Angesichts dieser Fakten waren die Angriffe etwa gegen Ernst Nolte grotesk. Es war einfach so, daß der Holocaust eine Reaktion auf den Kommunismus war: ohne den Zivilisationsbruch GULAG hätte es kein Auschwitz gegeben. Natürlich gab es keinen mechanisch-kausalen Zusammenhang, sondern nur eine „dialektische“ Verbindung, aber mit der Dialektik standen die „Dialektischen Materialisten“ ja schon immer auf Kriegsfuß.

In Archipel Gulag legte Solschenizyn den Roten Faschismus bloß. Mit diesem Buch waren die Bolschewiki erledigt. In seinem zweiten großen Werk Das Rote Rad, das vom Revolutionsjahr 1917 und dessen Vorgeschichte handelt, beachtet er die Bolschewiki und ihren lächerlichen Oktober-Putsch gar nicht, sondern konzentriert sich auf die Februar-Revolution: all sein Haß gilt den antiautoritären Liberalen, die das eigentliche Verhängnis darstellen.
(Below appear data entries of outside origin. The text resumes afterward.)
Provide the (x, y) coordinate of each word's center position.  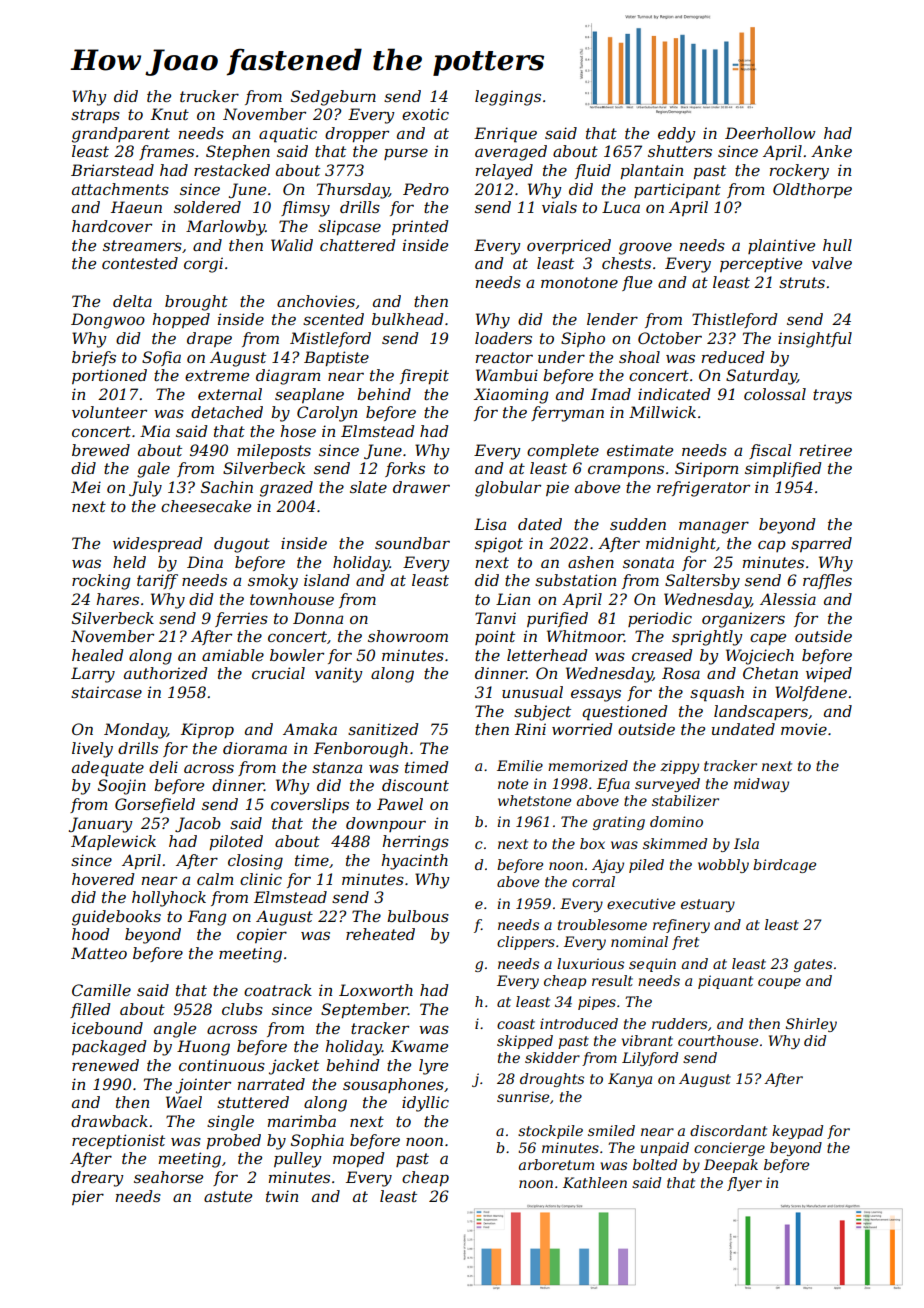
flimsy (305, 209)
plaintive (781, 246)
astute (228, 1196)
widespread (157, 544)
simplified (783, 469)
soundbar (412, 543)
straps (95, 116)
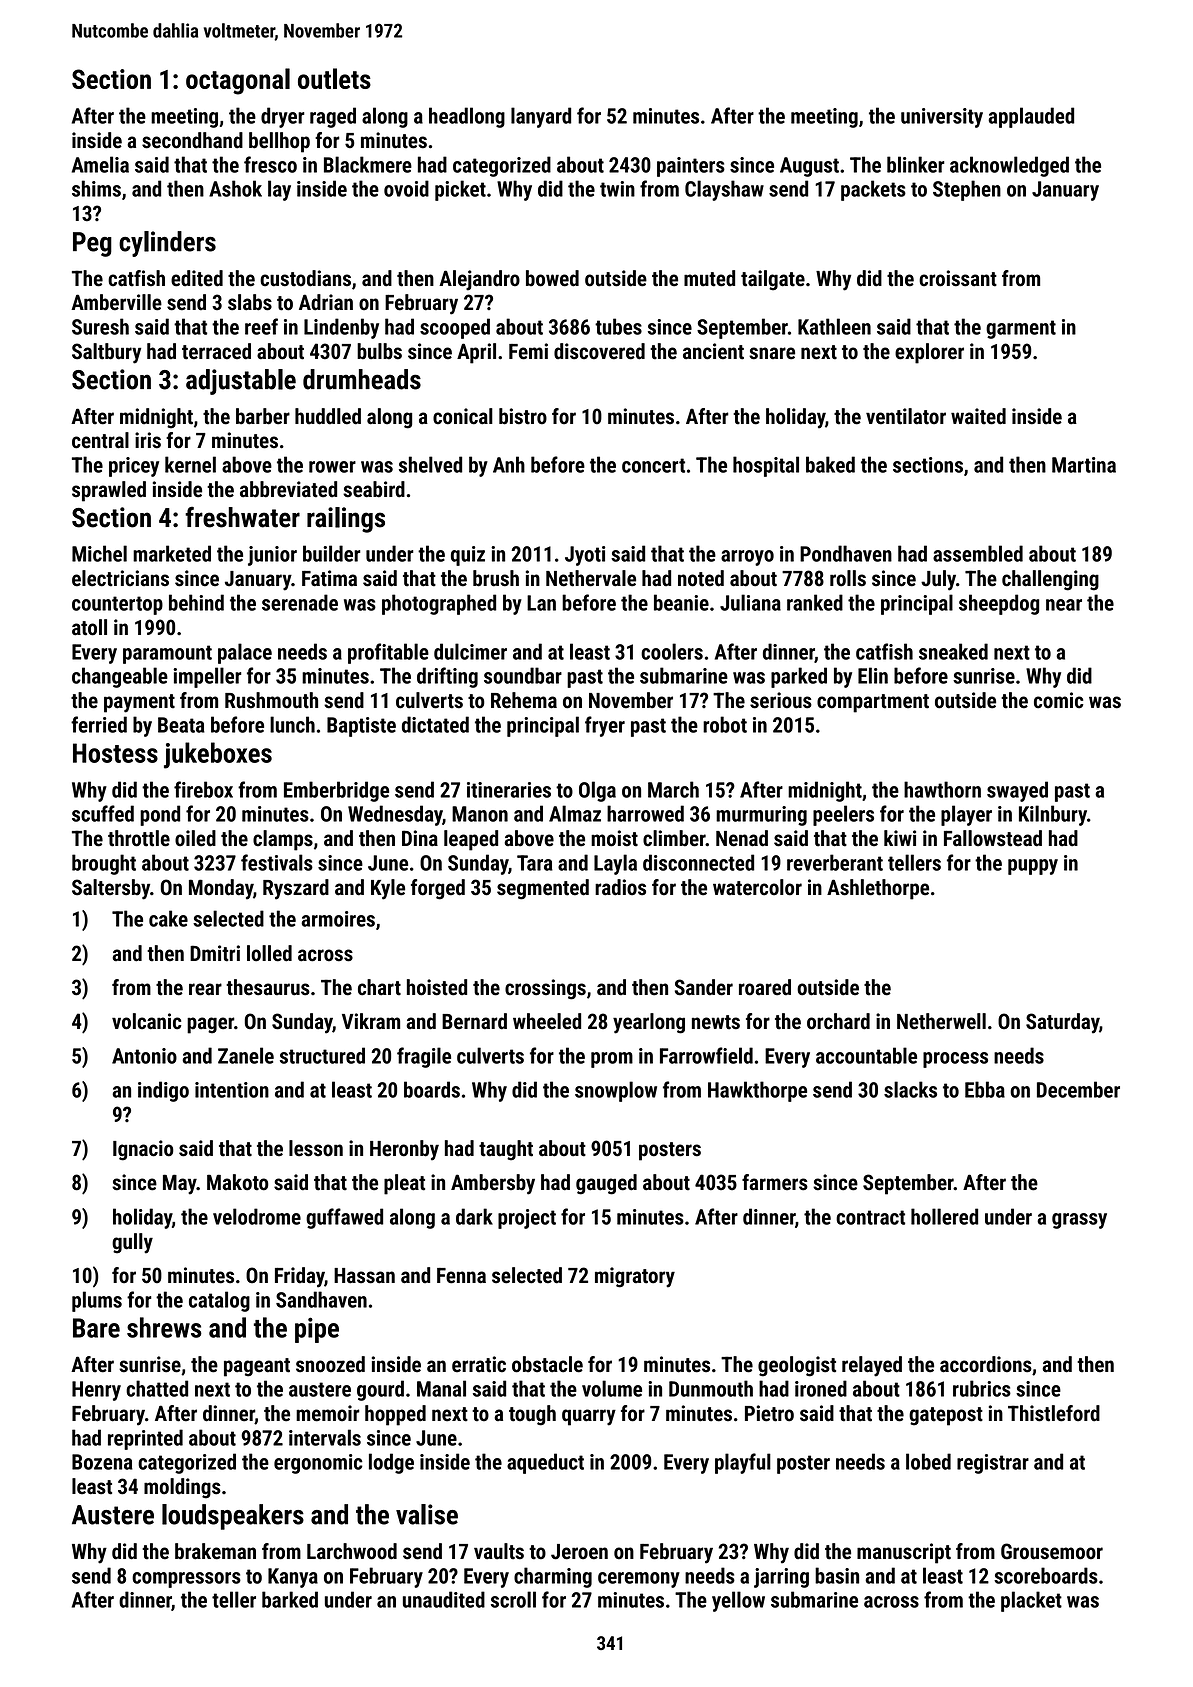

In einem Buch von Michail Bakunin unterstrich sich Stalin folgenden Satz: „Verlieren Sie keine Zeit des Zweifels an sich selbst, weil das die sinnloseste Beschäftigung ist von denen, die der Mensch erdacht hat“ (Wolkogonow: Stalin, S. 237). Bakunins Satz sagt alles über Stalins Verhalten, seinen Charakter aus. Der Schlüssel zum Modju per se (Mocenigo-Djugashwilli). Aber ist das nicht auch irgendwie „Stirneriansch“? Immerhin wußten Bakunin und Stirner voneinander. Über den „Nihilisten“ Netschajew war Lenin mit Bakunin verbunden. Dergestalt findet sich Stirner nicht nur, wie allgemein bekannt ist, im Gründungsgebälk des italienischen Faschismus, sondern auch (wie ich an einem Beispiel zeigen werde) des deutschen Nationalsozialismus und eben auch des Bolschewismus.

All das („inspiriert durch Stirner“) beruht auf einer „mißglückten biologischen Revolution“: die lokalen Autoritäten (das Über-Ich) werden beseitigt, doch alles wird schlimmer, weil an ihre Stelle eine abgehobene, vollkommen kontaktlose und deshalb im Effekt massenmörderische zentrale Autorität tritt (das ultimative Über-Ich).